=== Begin Enclosure ===

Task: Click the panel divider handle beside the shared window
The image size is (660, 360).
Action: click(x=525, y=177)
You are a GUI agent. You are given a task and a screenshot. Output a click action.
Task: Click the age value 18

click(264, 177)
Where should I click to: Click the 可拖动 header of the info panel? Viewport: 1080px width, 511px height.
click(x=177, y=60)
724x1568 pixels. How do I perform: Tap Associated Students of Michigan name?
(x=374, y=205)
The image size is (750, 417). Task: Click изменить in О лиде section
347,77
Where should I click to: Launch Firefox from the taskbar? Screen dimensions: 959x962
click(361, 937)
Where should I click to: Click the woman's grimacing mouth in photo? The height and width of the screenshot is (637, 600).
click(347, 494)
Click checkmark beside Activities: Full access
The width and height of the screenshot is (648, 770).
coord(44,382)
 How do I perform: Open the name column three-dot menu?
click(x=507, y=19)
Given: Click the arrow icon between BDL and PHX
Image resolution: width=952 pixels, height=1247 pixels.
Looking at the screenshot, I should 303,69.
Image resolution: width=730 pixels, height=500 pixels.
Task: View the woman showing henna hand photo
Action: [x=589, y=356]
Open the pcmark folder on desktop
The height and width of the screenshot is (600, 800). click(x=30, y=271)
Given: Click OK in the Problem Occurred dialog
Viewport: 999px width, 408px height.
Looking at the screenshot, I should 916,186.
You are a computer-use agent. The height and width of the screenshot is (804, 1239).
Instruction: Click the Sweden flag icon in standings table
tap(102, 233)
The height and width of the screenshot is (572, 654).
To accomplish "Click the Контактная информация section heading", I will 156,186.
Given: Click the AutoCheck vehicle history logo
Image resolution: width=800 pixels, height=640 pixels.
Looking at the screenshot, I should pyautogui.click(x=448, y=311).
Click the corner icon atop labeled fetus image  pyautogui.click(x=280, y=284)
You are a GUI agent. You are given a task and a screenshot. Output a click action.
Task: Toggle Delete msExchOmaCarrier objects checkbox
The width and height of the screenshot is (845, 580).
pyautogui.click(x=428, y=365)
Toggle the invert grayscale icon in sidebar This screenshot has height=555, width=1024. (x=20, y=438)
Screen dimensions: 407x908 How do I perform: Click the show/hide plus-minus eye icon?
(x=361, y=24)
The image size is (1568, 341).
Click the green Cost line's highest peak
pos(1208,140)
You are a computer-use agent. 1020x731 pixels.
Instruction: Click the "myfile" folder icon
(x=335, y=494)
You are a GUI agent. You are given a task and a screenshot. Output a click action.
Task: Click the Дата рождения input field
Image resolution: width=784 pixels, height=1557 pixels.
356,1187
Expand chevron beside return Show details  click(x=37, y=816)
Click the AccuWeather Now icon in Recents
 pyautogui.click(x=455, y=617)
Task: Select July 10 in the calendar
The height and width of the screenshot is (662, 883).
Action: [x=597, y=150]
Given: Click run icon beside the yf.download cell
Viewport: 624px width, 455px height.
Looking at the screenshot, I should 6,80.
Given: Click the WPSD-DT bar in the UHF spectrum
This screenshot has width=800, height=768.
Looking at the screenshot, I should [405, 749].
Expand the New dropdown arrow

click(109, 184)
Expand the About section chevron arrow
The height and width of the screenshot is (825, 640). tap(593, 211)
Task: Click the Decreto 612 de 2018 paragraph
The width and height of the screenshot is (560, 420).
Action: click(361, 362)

=== End Enclosure ===

Your goal:
The output is every entry, printed exactly as it reads.

Task answer:
Task: Click the panel divider handle beside the shared window
The image size is (660, 360).
Action: click(x=525, y=177)
You are a GUI agent. You are given a task and a screenshot. Output a click action.
Task: Click the age value 18

click(264, 177)
Where should I click to: Click the 可拖动 header of the info panel? Viewport: 1080px width, 511px height.
click(x=177, y=60)
724x1568 pixels. How do I perform: Tap Associated Students of Michigan name?
(x=374, y=205)
The image size is (750, 417). Task: Click изменить in О лиде section
347,77
Where should I click to: Launch Firefox from the taskbar? Screen dimensions: 959x962
click(361, 937)
Where should I click to: Click the woman's grimacing mouth in photo? The height and width of the screenshot is (637, 600).
click(347, 494)
Click checkmark beside Activities: Full access
The width and height of the screenshot is (648, 770).
coord(44,382)
 How do I perform: Open the name column three-dot menu?
click(x=507, y=19)
Given: Click the arrow icon between BDL and PHX
Image resolution: width=952 pixels, height=1247 pixels.
Looking at the screenshot, I should 303,69.
Image resolution: width=730 pixels, height=500 pixels.
Task: View the woman showing henna hand photo
Action: [x=589, y=356]
Open the pcmark folder on desktop
The height and width of the screenshot is (600, 800). click(x=30, y=271)
Given: Click OK in the Problem Occurred dialog
Viewport: 999px width, 408px height.
Looking at the screenshot, I should 916,186.
You are a computer-use agent. The height and width of the screenshot is (804, 1239).
Instruction: Click the Sweden flag icon in standings table
tap(102, 233)
The height and width of the screenshot is (572, 654).
To accomplish "Click the Контактная информация section heading", I will 156,186.
Given: Click the AutoCheck vehicle history logo
Image resolution: width=800 pixels, height=640 pixels.
Looking at the screenshot, I should pyautogui.click(x=448, y=311).
Click the corner icon atop labeled fetus image  pyautogui.click(x=280, y=284)
You are a GUI agent. You are given a task and a screenshot. Output a click action.
Task: Toggle Delete msExchOmaCarrier objects checkbox
The width and height of the screenshot is (845, 580).
pyautogui.click(x=428, y=365)
Toggle the invert grayscale icon in sidebar This screenshot has height=555, width=1024. (x=20, y=438)
Screen dimensions: 407x908 How do I perform: Click the show/hide plus-minus eye icon?
(x=361, y=24)
The image size is (1568, 341).
Click the green Cost line's highest peak
pos(1208,140)
You are a computer-use agent. 1020x731 pixels.
Instruction: Click the "myfile" folder icon
(x=335, y=494)
You are a GUI agent. You are given a task and a screenshot. Output a click action.
Task: Click the Дата рождения input field
Image resolution: width=784 pixels, height=1557 pixels.
356,1187
Expand chevron beside return Show details  click(x=37, y=816)
Click the AccuWeather Now icon in Recents
 pyautogui.click(x=455, y=617)
Task: Select July 10 in the calendar
The height and width of the screenshot is (662, 883).
Action: [x=597, y=150]
Given: Click run icon beside the yf.download cell
Viewport: 624px width, 455px height.
Looking at the screenshot, I should 6,80.
Given: Click the WPSD-DT bar in the UHF spectrum
This screenshot has width=800, height=768.
Looking at the screenshot, I should [405, 749].
Expand the New dropdown arrow

click(109, 184)
Expand the About section chevron arrow
The height and width of the screenshot is (825, 640). tap(593, 211)
Task: Click the Decreto 612 de 2018 paragraph
The width and height of the screenshot is (560, 420).
Action: click(361, 362)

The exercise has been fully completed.